[[ DATASET CONTENT, beginning ]]

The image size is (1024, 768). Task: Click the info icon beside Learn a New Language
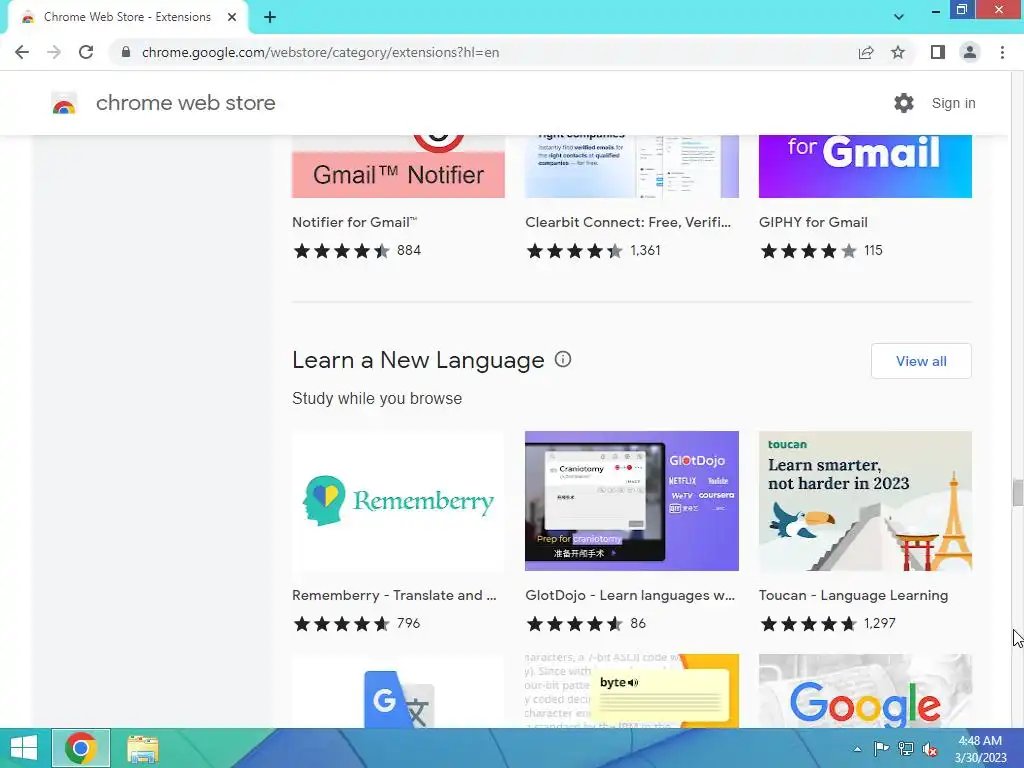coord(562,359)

[[ DATASET CONTENT, end ]]
[[ DATASET CONTENT, beginning ]]

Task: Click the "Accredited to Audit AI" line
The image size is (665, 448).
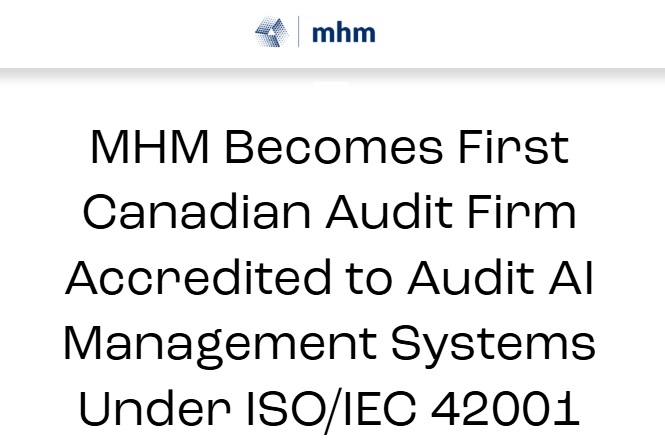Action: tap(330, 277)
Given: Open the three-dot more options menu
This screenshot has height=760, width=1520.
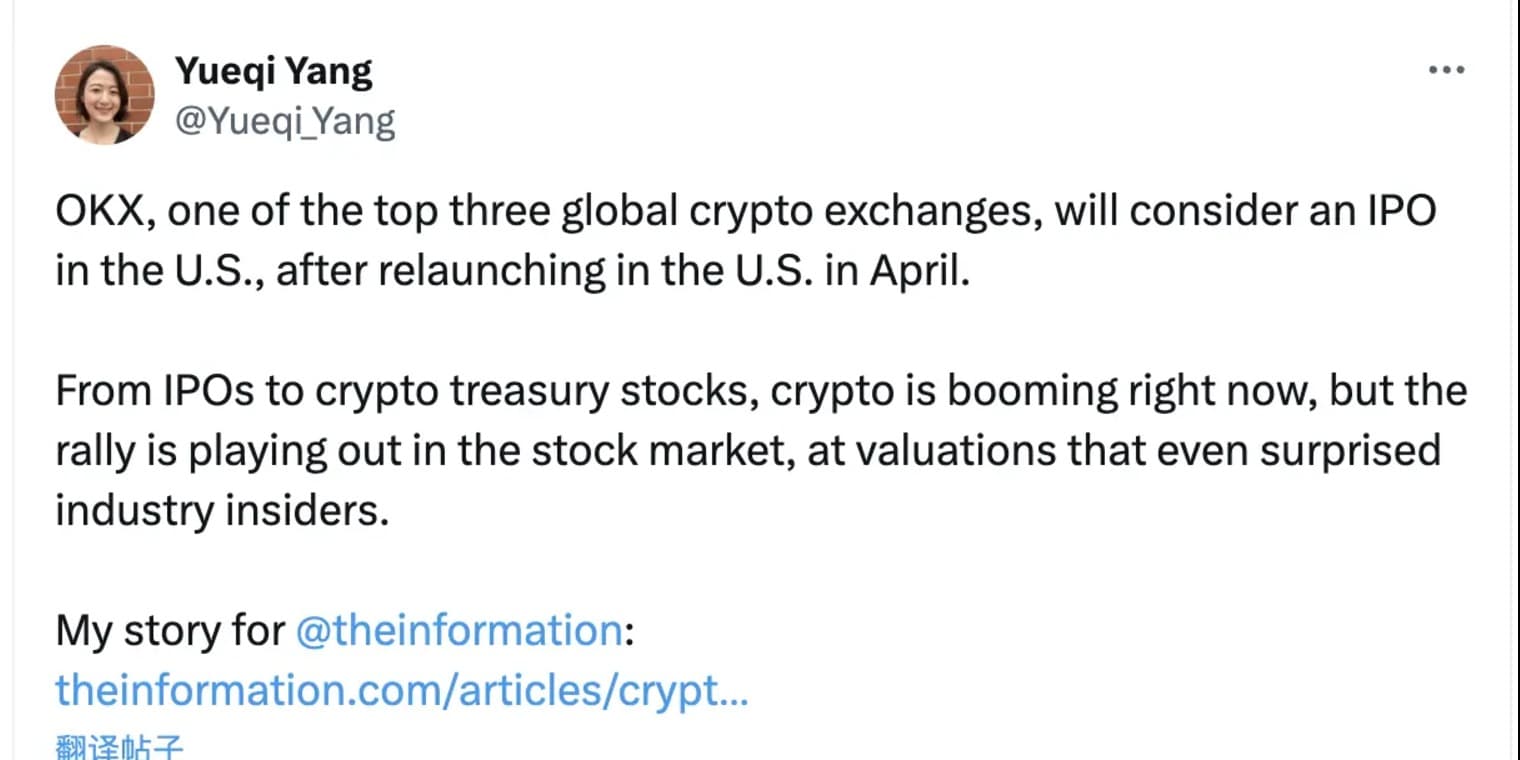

[[ DATASET CONTENT, end ]]
[[ DATASET CONTENT, beginning ]]

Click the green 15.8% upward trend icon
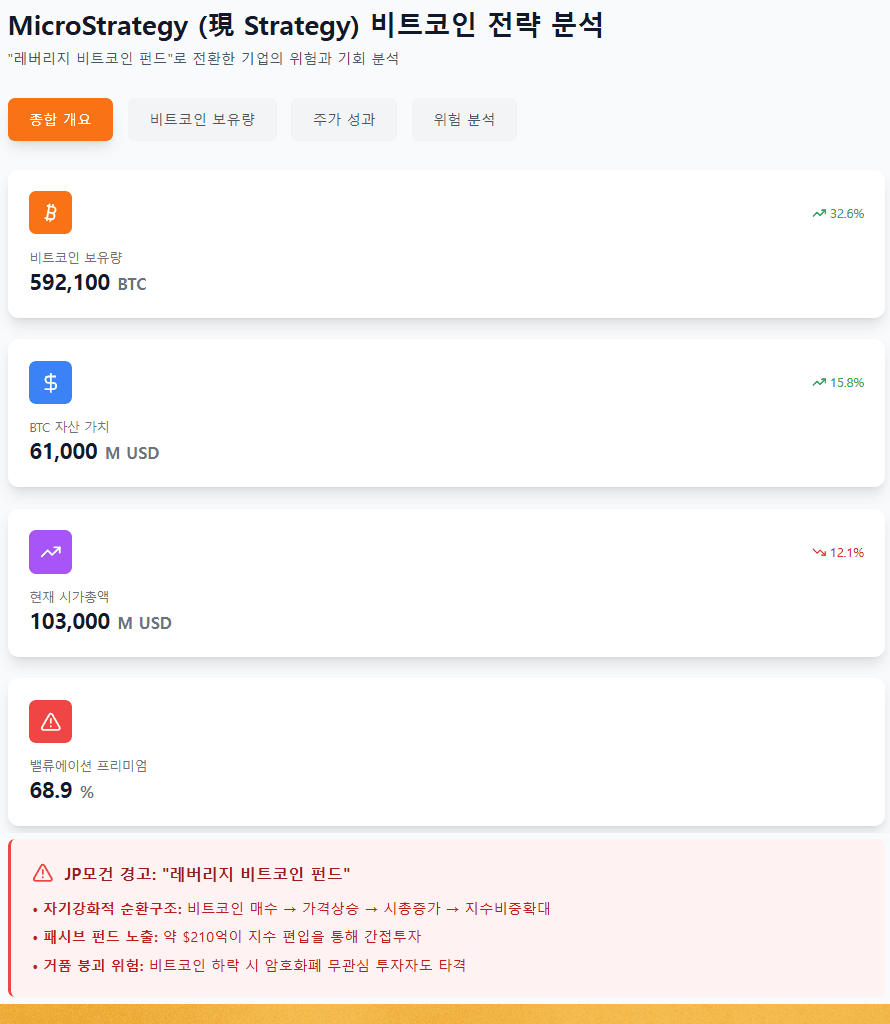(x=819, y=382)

[[ DATASET CONTENT, end ]]

HOW TO COMPLETE THIS TASK >>
Starting at the line containing "The image size is (665, 448)." and stopping at the line containing "This screenshot has height=760, width=1520.", output each line exactly as it appears above. Leave out the pictures.

EXPECTED ANSWER >>
The image size is (665, 448).
Action: tap(330, 277)
Given: Open the three-dot more options menu
This screenshot has height=760, width=1520.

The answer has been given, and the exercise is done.